The hometown hero who convinced an apparently suicidal man not to jump from a city bridge tried to appeal to him by using “Brooklyn slang,” he told The Post on Wednesday.
“I wanted to give him that kind of friend feeling… at a time he needed a friend and no one was there for him,” said 29-year-old Joey Hansen.
“The first thing I called him was ‘boss,’ it’s kind of a Brooklyn slang thing,” said Hansen, adding he was trying “to make him feel comfortable when he was in distress.”
The plumber for union Local 1 was heading home from work in Manhattan Monday amid the snowstorm when he spotted the would-be jumper standing on top of the Brooklyn Bridge’s beams.
“I started giving him some inspiration telling him its not worth it,” said Hansen. “A lot of people were just looking and driving away.”
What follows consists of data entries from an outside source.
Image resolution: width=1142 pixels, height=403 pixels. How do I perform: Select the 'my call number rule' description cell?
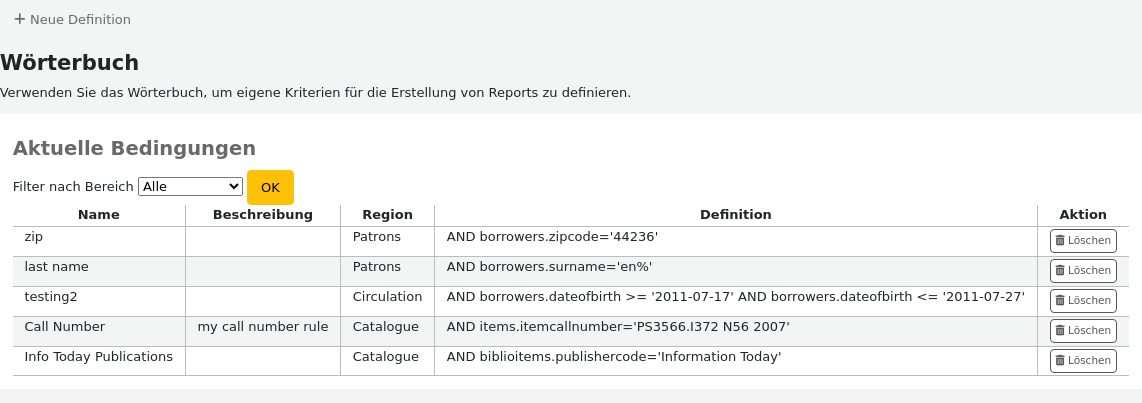click(263, 332)
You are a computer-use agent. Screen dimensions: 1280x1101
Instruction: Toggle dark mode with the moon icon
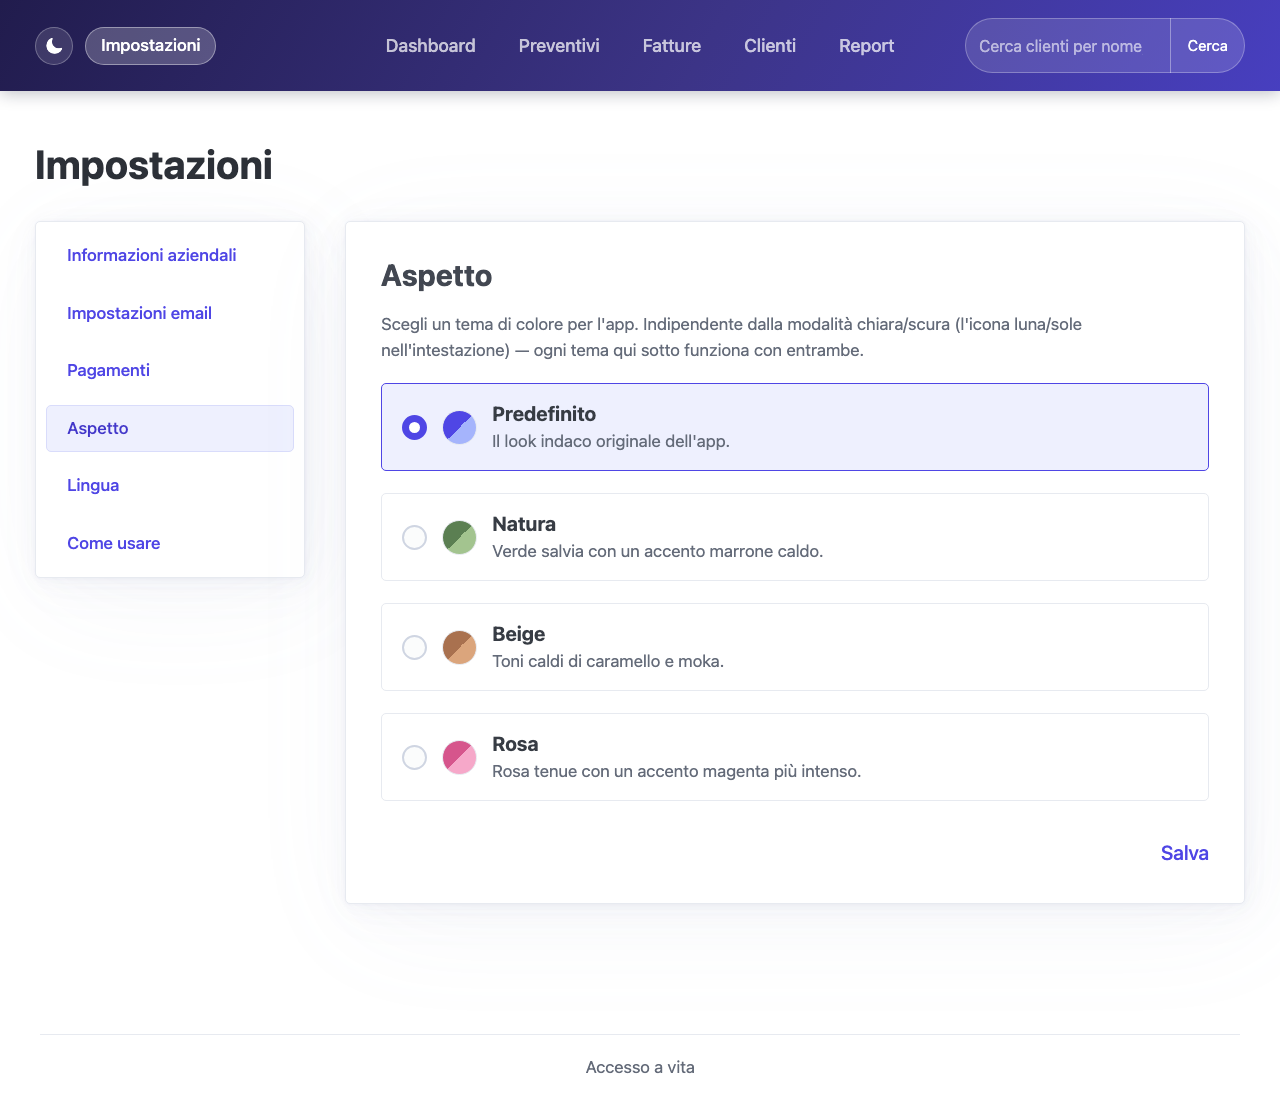pos(54,46)

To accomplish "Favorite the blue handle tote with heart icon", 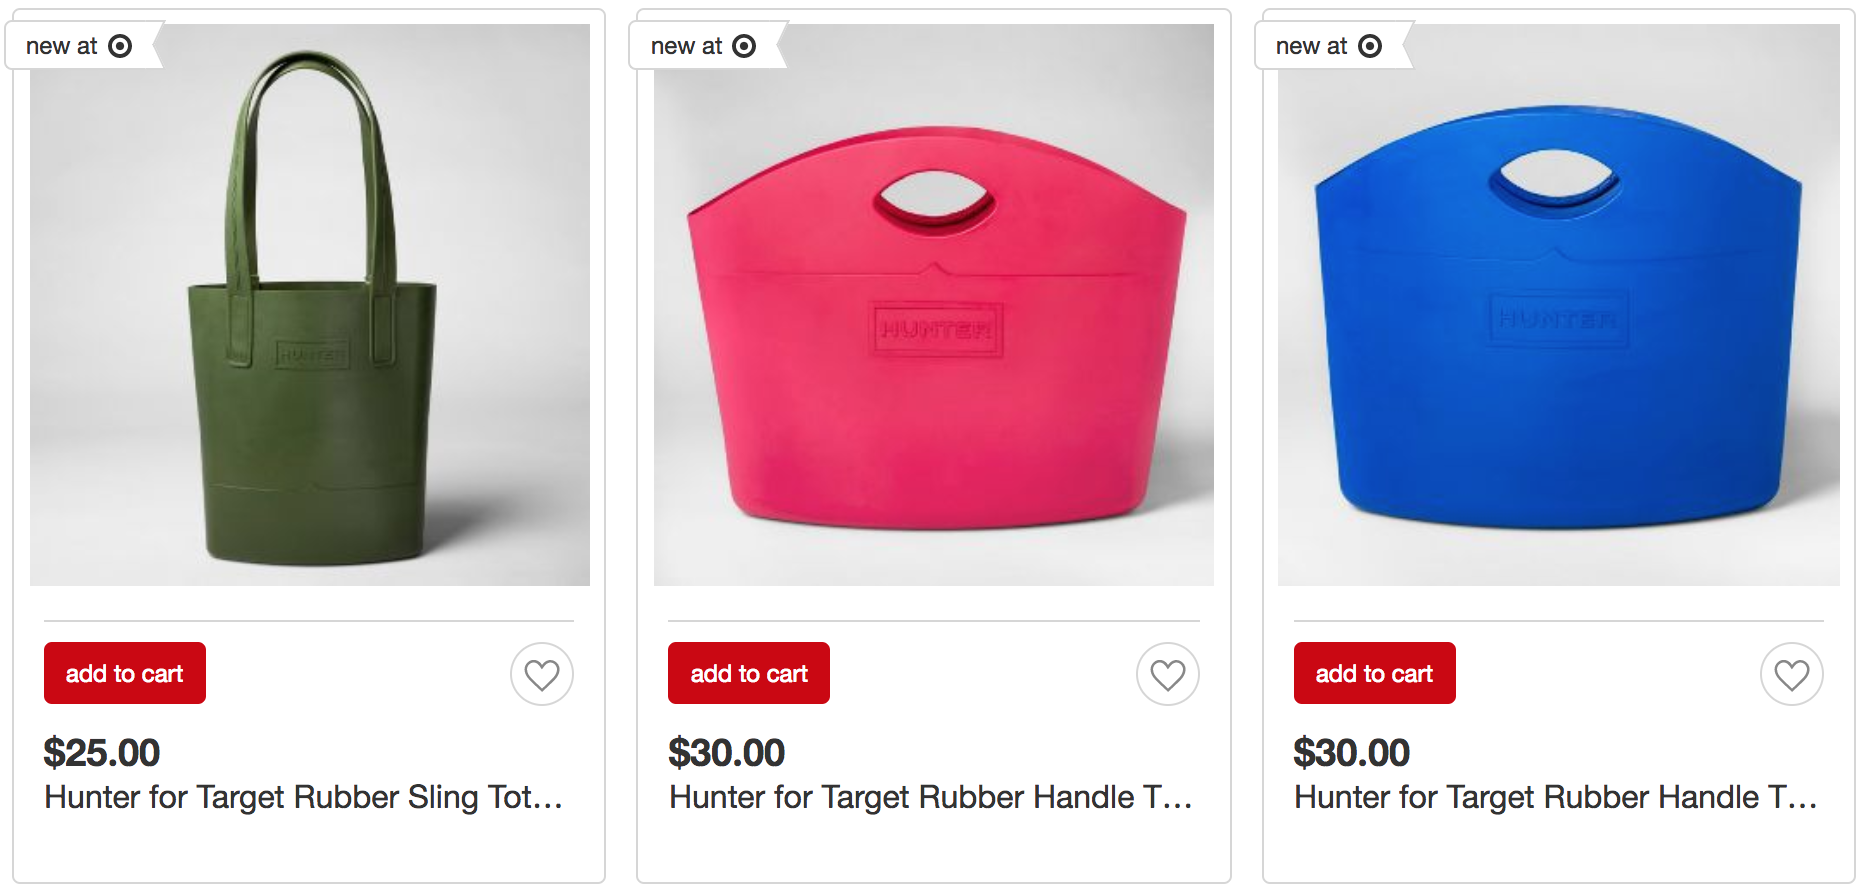I will click(x=1791, y=674).
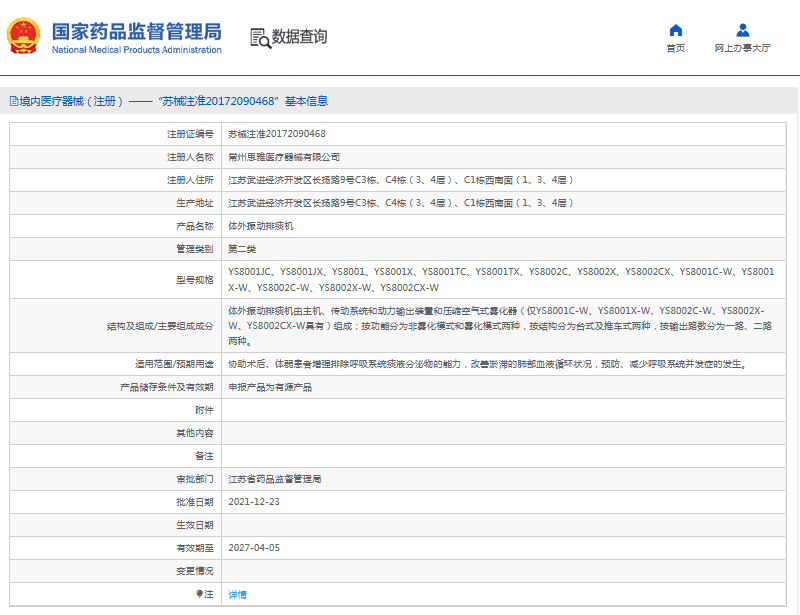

Heart-stopping video showed Hansen talking to the 24-year-old man, who was looking down as heavy traffic streamed below.
“Boss, walk back! It’s not worth your life! Get off the bridge!” Hansen could be heard saying in the 50-second clip.
“You can change anything in your life!” he yelled. “Anything! It’s not worth it! Turn around, bro!”
Hansen, who was born and raised in Bath Beach, said everything he told the man “came right from the heart.”
“I wanted to give him some wisdom that anything in life you can change, that his problems are not worth more than his life,” he said.
He could tell the man was listening because “he started getting emotional.”
“After about the second time I told him ‘you can change anything in your life, anything bro,’ he bent over and bent back up, then grabbed his face and looked like he was beginning to cry,” recalled Hansen.
“I knew he was truly listening because of his body language,” he continued. Then, “after he turned around and walked back I felt so relieved and happy with the outcome.”
The dramatic clip ended with the man turning around and crossing a catwalk. Shortly after, he was taken into custody by police and a civilian and transported to Mount Sinai Beth Israel Hospital for treatment, the NYPD said.
Police described him as emotionally disturbed.
“For me to make a difference in this person’s life, to give him the opportunity to continue [and] to be around for his family… I’m truly grateful that I was able to give him that,” said Hansen.
“I’m glad he made the right decision in a life or death situation to choose life, and I hope he gets the help he needs and goes on to prevail and be happy with himself.”